Now, [1] may be the first paper to give the exact false positive formula for Knuth's filter (and Bloom's was given in 1979 by [2]), so it's not entirely without merit. But in practice none of this matters anyway. At useful sizes the approximations are accurate. Knuth's is a lower, Bloom's an upper bound, and the two become functionally equivalent very quickly.
1. https://cglab.ca/~morin/publications/ds/bloom-submitted.pdf
2. Algorithm-A in https://sci-hub.tw/10.1109/proc.1979.11543
But looking up the 1M elements directly in a BTree will usually lead to 1-2 cache misses and depending on the data element size, may even fit in the L3 cache. Then, what is this bloom filter saving me from?
That being said, in the case of just 1M elements, a Bloom filter won't buy you much. For a bloom filter to be truly effective, you need all of the following:
1. Many queries come back negative; that is, you spend a lot of time searching for keys that are not in the DB. This is not the typical case. When the typical web app searches for a _key_ the key is typically in the DB. (as opposed to "find all sales on November 7th" or whatever, which Bloom filters cannot assist with)
2. The actual query is disproportionately expensive. Unless a Bloom filter can save you a disk/network call, it's generally not worth the extra overhead.
3. You rarely/never remove items, and your data grows slowly.
Many problems that can be solved with a Bloom filter can also be solved by simply buying more RAM. Many problems that can be solved with a Bloom filter can also be solved by using a faster lookup. (everybody overlooks hash tables. I don't know why.) Bloom filters are _not_ a general purpose algorithm. You really need to grok your data before pulling the trigger on a Bloom filter. (don't forget to benchmark)
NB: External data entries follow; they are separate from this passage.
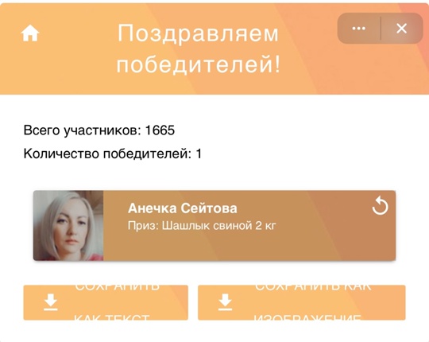This screenshot has height=342, width=429.
Task: Save results via Сохранить как текст button
Action: (106, 302)
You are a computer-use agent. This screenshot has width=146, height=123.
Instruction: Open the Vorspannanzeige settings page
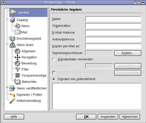pyautogui.click(x=34, y=76)
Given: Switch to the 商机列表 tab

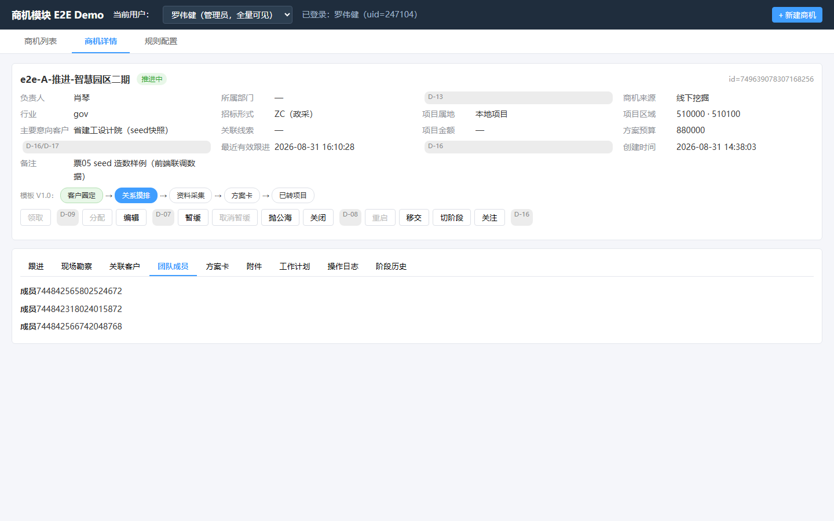Looking at the screenshot, I should tap(41, 41).
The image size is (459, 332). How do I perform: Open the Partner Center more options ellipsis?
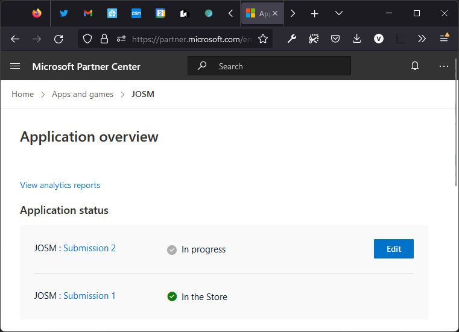[444, 66]
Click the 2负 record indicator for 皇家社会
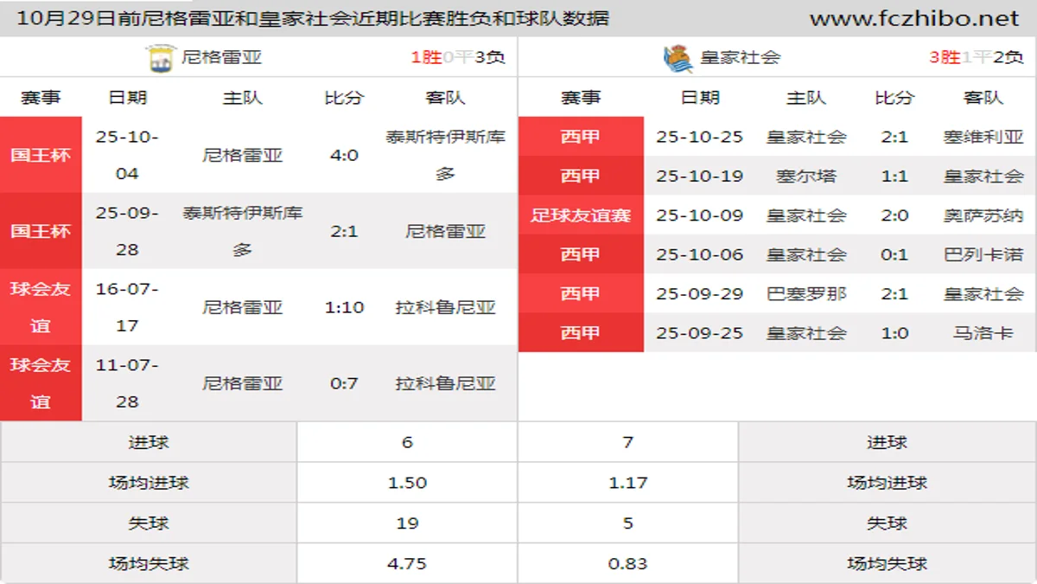 [x=1008, y=57]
It is probably worse than you think since a hash table can also replace the Bloom filter in its "false positives allowed" filtration role. Not sure if that's what you meant.
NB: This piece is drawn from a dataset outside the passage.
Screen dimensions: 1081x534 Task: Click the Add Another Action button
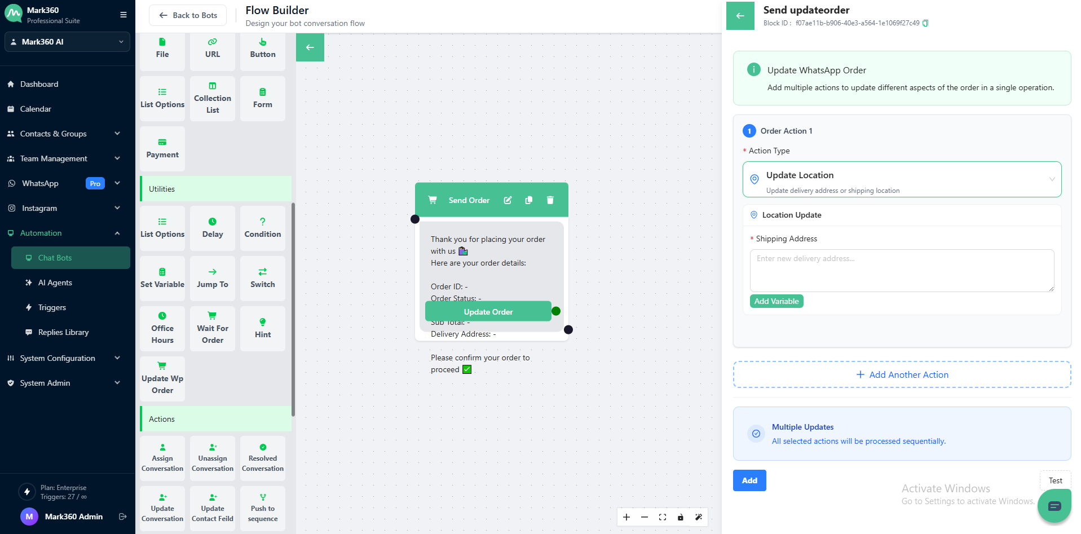tap(902, 374)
If all you save is the "fingerprint" (or a B-bit truncated hash code of the keys) then you get a very similar probabilistic data structure. Further, if you put these small integer fingerprints in an open addressed hash table with linear probing then you get a (very likely) single-cache miss test for membership. This alternate structure was, in fact, also analyzed by Burton Bloom (in the very same paper he introduced his famous filter). He found fingerprint filters to be slower only on very unrealistic memory systems with neither cache nor "word fetch" structure where access to every bit had unit cost no matter its location. If you can grab a big batch of bits in unit cost the analysis changes a lot. Modern systems grab 512..1024 bits at the same cost as 1...
This fingerprint filter alternative does take 2..4x more space depending on scale and allowed false positive rates, but that space is organized better in terms of caches. Most would choose to spend that space to save k-1 cache misses of time in today's era of 60-120 ns memory and multi GHz CPUs. It is slightly easier to implement a large bitvector than an array of B-bit numbers, depending on B. { It's pretty trivial for B=8*m, though. ;-) } It's kind of crazy that hash tables for this purpose fell into "also ran/obscure" status...
My immediate thought here was that this wasn't very space efficient as it requires over 9 bits per item?
I'd have to dig more into this though to confirm or deny my intuition!
Edit: this page agrees with the blog post and shows some interesting graphs https://hur.st/bloomfilter/?n=1000000&p=0.01&m=&k=
If you are looking for a key value then chances are it does exist in the DB so the bloom filter won't save you anything as you are then hitting slower storage to read the item that the key represents anyway.
Bloom filters are suited for situations where you are looking for larger non-keyed data such as URLs, where there is a fairly good chance that what you are looking for isn't in the data yet so the "no false negatives" property is important for saving further accesses (which is why cache arrangements is where you'll often find these structures used).
The similar technique but in a reverse I've seen in a factory myself, when 5-7 closest people at the gate queue pressed their buttons, and a controller collected their outstanding passes from the other side and then checked against their faces very quickly. That greatly saved time in a queue.
Bikeshedding a little, but that probably shouldn't be an array. hashers[0] and hashers[1] aren't semantically equivalent and the only usage that array gets is just getting element by index. Something like `startHasher` and `stepHasher` would probably better convey intent.
Bloom filters are just chaining hash tables, without the chain.
Has the state of the art moved on recently, or is it still a case of fighting TikZ?